Please read Psalm 6.
This Psalm is the first of what are known as the Penitential Psalms (the others are Psalm 32; 38; 51; 102; 130; 143). In this Psalm, David uses language that expresses sorrow (verses 3, 6, 7), humiliation (verses 2, 4), and hatred of sin (verse 8). These all indicate that David has committed some great sin for which he is incredibly sorrowful. Perhaps this is the meaning behind the word ‘sheminith’ in the title—some think it refers to the bass or tenor key that would well suit this mournful ode.
Because of his sin, David begs God not to punish him in anger. Interestingly, David does not ask that God withhold all punishment—he knows that he did something wrong and deserves to be punished!
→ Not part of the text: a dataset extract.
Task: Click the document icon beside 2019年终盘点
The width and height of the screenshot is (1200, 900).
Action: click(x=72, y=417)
The discipline of the Lord is a good thing. “The Lord disciplines the one He loves” (Heb. 12:6). When we have strayed into sin, God disciplines us to get us back on track, just as we discipline our own children to help prevent them from straying into deeper sin.
But David asks that God not punish him in anger or in wrath.
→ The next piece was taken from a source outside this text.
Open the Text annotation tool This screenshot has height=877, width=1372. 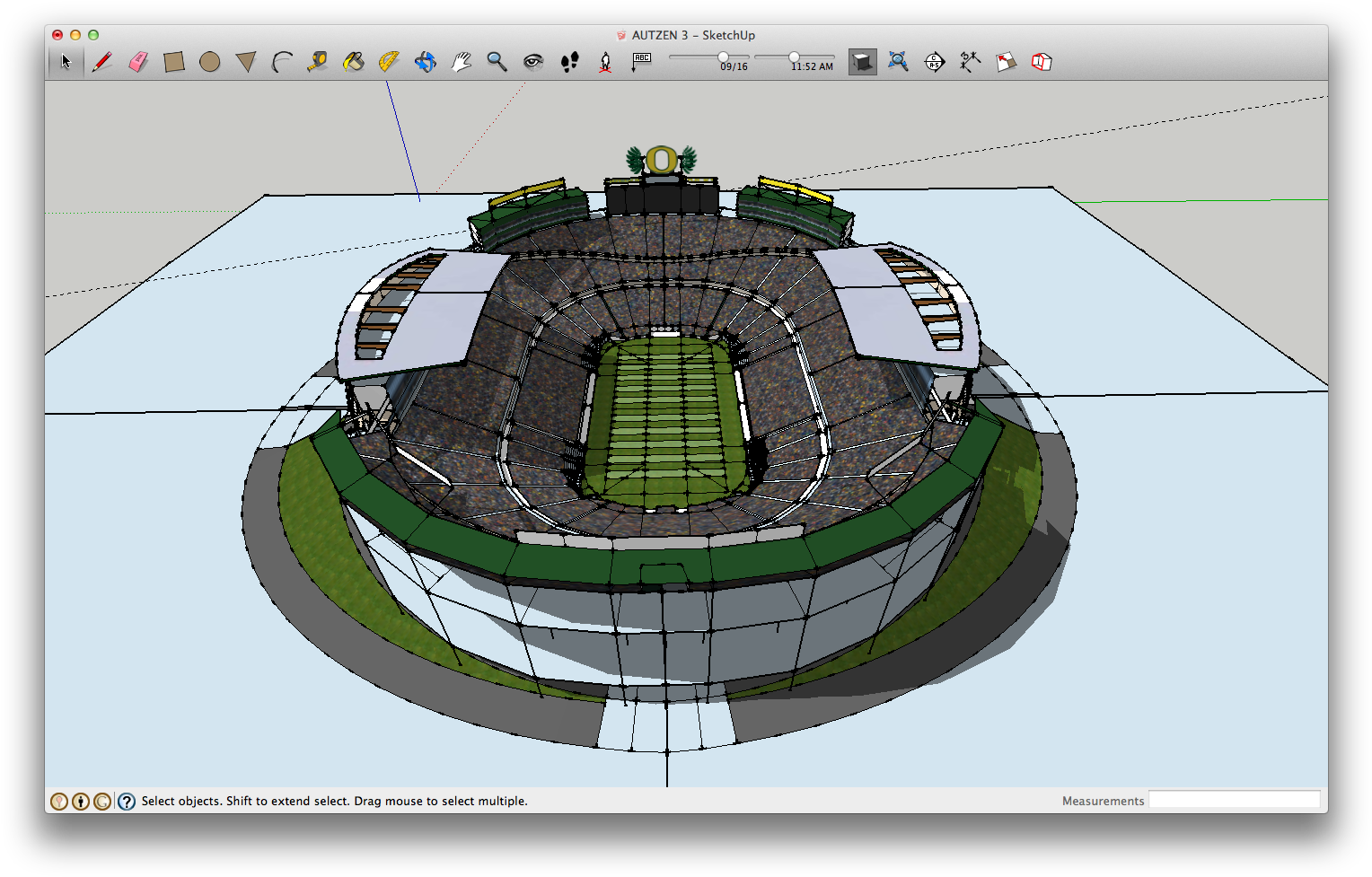click(x=640, y=61)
As John Calvin writes, “David is willing to bear fatherly and gentle chastisement… [but] what David fears is the wrath of God that threatens sinners with ruin and perdition.”
Or as Jeremiah writes, ““Correct me, O Lord, but in justice; not in your anger, lest you bring me to nothing” (Jeremiah 10:24).
No man can stand before God’s anger, so David pleas that God would rebuke him in righteousness, and not in wrath.
David demonstrates true repentance in asking for punishment. The thought of what his sin has done to his relationship with his Lord causes David to ‘languish,’ to be ‘weary,’ to flood his bed with tears, and drench his couch with weeping. His bones are troubled, his soul is troubled, his eyes waste away with grief. His sorrow over his sin has affected every part of his body. He is truly remorseful. Yet, he knows that he is a sinner, condemned by God for his sin—he deserves a far greater punishment than he is receiving.
If only each one of us understood, as David does, the depth of our sin! We too need to practice such penance in acknowledgment of how far we have fallen from God’s good graces! We would all do well to spend a night weeping over how wicked we have been.
And yet, as Psalm 30:5 reminds us, “weeping may tarry for the night, but joy comes with the morning.” On Monday, we will study the last three verses of this Psalm for the wonderful reminder that, when we are truly repentant, the Lord hears our prayer.